Show that the three lines with direction cosines $\frac{12}{13}, \frac{-3}{13}, \frac{-4}{13} ; \frac{4}{13}, \frac{12}{13}, \frac{3}{13} ; \frac{3}{13}, \frac{-4}{13}, \frac{12}{13}$ are mutually perpendicular.

Two lines with direction cosines $l_{1}, m_{1}, n_{1}$ and $l_{2}, m_{2}, n_{2}$ are perpendicular to each other if $l_{1}l_{2} + m_{1}m_{2} + n_{1}n_{2} = 0$.
$(i)$ For the lines with direction cosines $\frac{12}{13}, \frac{-3}{13}, \frac{-4}{13}$ and $\frac{4}{13}, \frac{12}{13}, \frac{3}{13}$,we have:
$l_{1}l_{2} + m_{1}m_{2} + n_{1}n_{2} = \left(\frac{12}{13}\right)\left(\frac{4}{13}\right) + \left(\frac{-3}{13}\right)\left(\frac{12}{13}\right) + \left(\frac{-4}{13}\right)\left(\frac{3}{13}\right)$
$= \frac{48}{169} - \frac{36}{169} - \frac{12}{169} = 0$.

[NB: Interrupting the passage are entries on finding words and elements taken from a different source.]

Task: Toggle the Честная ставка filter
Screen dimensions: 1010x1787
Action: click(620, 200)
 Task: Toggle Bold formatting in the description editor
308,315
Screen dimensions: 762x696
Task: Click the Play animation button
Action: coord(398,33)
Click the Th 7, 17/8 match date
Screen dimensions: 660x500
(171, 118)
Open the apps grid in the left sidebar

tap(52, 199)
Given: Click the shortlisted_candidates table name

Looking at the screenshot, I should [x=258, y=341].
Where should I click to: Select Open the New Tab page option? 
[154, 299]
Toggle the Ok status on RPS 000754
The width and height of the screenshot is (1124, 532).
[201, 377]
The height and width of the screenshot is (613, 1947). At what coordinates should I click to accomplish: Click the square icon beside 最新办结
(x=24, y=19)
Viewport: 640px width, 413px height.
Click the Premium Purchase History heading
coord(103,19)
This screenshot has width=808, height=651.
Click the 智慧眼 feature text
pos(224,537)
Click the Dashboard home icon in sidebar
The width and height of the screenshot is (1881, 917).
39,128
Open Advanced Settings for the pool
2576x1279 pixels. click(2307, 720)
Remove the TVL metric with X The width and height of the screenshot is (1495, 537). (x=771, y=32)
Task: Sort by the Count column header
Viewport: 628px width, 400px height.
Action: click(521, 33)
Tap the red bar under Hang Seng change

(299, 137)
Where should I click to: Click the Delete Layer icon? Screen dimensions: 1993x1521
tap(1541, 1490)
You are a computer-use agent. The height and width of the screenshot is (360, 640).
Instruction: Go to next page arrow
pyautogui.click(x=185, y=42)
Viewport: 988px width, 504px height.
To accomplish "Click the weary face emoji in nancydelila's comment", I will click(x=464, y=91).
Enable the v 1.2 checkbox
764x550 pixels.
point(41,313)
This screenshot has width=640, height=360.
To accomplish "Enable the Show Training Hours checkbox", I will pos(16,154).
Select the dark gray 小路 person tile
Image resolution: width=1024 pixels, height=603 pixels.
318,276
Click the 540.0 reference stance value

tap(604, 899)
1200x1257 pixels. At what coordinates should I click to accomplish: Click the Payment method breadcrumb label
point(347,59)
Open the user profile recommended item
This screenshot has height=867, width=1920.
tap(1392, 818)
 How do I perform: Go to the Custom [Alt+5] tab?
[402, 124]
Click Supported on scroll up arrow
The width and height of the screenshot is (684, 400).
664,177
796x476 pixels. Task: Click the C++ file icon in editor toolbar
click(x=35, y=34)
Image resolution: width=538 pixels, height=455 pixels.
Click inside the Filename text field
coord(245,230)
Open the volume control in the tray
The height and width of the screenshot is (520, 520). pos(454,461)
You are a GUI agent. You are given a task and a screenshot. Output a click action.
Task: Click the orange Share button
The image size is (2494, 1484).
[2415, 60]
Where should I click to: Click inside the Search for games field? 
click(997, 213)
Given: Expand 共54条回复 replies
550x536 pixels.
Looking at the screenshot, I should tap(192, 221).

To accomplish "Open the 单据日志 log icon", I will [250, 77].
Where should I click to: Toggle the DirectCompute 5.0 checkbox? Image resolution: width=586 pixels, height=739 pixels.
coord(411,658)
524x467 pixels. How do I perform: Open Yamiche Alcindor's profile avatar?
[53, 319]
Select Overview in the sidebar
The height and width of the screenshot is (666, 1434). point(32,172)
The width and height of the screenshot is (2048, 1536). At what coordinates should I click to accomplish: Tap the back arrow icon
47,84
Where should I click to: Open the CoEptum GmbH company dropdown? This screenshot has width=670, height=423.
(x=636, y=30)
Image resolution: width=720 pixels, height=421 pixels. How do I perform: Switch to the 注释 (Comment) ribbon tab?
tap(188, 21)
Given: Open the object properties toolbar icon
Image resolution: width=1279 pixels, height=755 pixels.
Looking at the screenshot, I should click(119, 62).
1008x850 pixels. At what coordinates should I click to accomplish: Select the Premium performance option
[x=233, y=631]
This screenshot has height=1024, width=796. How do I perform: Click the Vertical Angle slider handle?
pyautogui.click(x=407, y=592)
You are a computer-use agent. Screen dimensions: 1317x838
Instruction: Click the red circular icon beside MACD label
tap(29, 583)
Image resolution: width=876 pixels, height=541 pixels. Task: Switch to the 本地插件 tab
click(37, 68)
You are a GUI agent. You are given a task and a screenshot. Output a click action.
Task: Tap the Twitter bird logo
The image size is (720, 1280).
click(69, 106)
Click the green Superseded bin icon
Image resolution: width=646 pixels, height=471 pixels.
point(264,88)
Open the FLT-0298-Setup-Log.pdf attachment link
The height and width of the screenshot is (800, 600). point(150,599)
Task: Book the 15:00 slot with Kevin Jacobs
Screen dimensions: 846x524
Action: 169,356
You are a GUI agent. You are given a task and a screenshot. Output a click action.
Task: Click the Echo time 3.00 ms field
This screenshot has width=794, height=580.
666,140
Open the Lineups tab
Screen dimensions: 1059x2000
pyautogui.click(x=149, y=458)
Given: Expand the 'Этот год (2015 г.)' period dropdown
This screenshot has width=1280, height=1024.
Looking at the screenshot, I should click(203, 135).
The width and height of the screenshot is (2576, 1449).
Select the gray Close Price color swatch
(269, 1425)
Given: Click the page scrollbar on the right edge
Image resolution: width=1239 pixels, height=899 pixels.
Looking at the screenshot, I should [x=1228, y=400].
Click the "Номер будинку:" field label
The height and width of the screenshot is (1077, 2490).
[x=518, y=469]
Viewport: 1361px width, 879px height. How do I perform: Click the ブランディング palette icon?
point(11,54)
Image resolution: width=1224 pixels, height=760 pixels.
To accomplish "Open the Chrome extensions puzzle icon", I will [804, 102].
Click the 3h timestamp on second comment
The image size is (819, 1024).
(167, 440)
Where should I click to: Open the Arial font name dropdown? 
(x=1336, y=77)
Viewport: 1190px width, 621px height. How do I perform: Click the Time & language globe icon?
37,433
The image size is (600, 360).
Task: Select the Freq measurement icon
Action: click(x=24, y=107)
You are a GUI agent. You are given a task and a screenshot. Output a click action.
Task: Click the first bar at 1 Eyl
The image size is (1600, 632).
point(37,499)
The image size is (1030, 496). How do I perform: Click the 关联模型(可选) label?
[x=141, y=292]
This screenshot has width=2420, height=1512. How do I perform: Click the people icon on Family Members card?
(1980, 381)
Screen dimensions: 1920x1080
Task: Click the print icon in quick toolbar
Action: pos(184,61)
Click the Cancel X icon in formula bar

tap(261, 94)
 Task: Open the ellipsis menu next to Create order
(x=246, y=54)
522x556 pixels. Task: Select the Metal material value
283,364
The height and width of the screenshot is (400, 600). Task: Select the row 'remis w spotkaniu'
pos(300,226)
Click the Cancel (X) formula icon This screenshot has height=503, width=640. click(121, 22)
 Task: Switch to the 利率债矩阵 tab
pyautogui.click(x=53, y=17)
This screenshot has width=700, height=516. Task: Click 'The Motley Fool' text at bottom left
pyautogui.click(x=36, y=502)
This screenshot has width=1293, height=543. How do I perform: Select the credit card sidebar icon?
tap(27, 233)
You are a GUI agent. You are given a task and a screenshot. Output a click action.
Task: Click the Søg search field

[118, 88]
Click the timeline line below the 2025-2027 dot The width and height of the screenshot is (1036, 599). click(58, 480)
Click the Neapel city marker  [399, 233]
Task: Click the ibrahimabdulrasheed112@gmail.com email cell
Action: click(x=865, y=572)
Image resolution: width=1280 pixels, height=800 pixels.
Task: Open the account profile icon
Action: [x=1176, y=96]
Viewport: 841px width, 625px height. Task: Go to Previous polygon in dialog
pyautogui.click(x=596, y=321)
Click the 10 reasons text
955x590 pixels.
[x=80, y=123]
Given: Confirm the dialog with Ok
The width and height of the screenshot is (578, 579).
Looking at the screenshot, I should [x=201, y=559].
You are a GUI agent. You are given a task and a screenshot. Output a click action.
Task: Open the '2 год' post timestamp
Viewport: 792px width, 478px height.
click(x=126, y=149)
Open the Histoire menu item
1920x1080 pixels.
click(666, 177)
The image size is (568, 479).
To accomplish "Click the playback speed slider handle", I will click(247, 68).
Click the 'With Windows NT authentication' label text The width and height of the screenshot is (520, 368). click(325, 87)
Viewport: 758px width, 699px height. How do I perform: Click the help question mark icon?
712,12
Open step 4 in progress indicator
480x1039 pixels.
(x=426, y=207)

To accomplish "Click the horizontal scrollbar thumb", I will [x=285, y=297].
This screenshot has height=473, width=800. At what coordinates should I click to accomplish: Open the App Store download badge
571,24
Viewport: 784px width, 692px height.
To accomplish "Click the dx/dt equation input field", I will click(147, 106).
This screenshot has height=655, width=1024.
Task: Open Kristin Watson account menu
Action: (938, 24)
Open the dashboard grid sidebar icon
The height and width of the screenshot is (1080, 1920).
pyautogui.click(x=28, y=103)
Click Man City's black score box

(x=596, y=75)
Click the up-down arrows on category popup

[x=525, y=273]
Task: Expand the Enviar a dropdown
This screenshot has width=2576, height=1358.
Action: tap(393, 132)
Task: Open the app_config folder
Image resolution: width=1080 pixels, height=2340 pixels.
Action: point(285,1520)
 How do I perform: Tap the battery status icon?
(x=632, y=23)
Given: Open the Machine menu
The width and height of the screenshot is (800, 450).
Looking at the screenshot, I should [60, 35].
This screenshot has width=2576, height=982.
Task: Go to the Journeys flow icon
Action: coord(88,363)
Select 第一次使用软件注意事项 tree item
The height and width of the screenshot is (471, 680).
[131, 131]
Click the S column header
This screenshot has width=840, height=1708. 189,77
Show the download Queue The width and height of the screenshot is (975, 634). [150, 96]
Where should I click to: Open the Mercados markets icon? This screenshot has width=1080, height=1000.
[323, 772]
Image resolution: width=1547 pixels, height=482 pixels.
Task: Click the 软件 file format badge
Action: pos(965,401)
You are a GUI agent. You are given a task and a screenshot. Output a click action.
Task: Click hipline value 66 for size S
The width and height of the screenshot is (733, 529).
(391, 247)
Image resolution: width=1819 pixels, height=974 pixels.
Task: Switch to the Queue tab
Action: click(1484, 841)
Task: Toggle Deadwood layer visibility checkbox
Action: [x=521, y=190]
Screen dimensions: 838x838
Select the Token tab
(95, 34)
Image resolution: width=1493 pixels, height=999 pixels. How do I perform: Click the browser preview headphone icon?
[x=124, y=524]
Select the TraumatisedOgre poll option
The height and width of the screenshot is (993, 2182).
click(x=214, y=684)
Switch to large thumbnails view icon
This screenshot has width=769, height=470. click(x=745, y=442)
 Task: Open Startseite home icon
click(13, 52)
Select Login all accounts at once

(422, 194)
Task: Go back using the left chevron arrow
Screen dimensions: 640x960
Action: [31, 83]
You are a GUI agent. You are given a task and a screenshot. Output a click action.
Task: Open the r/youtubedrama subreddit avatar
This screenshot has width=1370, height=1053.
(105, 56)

Thus,these two lines are perpendicular.
$(ii)$ For the lines with direction cosines $\frac{4}{13}, \frac{12}{13}, \frac{3}{13}$ and $\frac{3}{13}, \frac{-4}{13}, \frac{12}{13}$,we have:
$l_{1}l_{2} + m_{1}m_{2} + n_{1}n_{2} = \left(\frac{4}{13}\right)\left(\frac{3}{13}\right) + \left(\frac{12}{13}\right)\left(\frac{-4}{13}\right) + \left(\frac{3}{13}\right)\left(\frac{12}{13}\right)$
$= \frac{12}{169} - \frac{48}{169} + \frac{36}{169} = 0$.
Thus,these two lines are perpendicular.
$(iii)$ For the lines with direction cosines $\frac{3}{13}, \frac{-4}{13}, \frac{12}{13}$ and $\frac{12}{13}, \frac{-3}{13}, \frac{-4}{13}$,we have:
$l_{1}l_{2} + m_{1}m_{2} + n_{1}n_{2} = \left(\frac{3}{13}\right)\left(\frac{12}{13}\right) + \left(\frac{-4}{13}\right)\left(\frac{-3}{13}\right) + \left(\frac{12}{13}\right)\left(\frac{-4}{13}\right)$
$= \frac{36}{169} + \frac{12}{169} - \frac{48}{169} = 0$.
Thus,these two lines are perpendicular.
Since all pairs are perpendicular,the three lines are mutually perpendicular.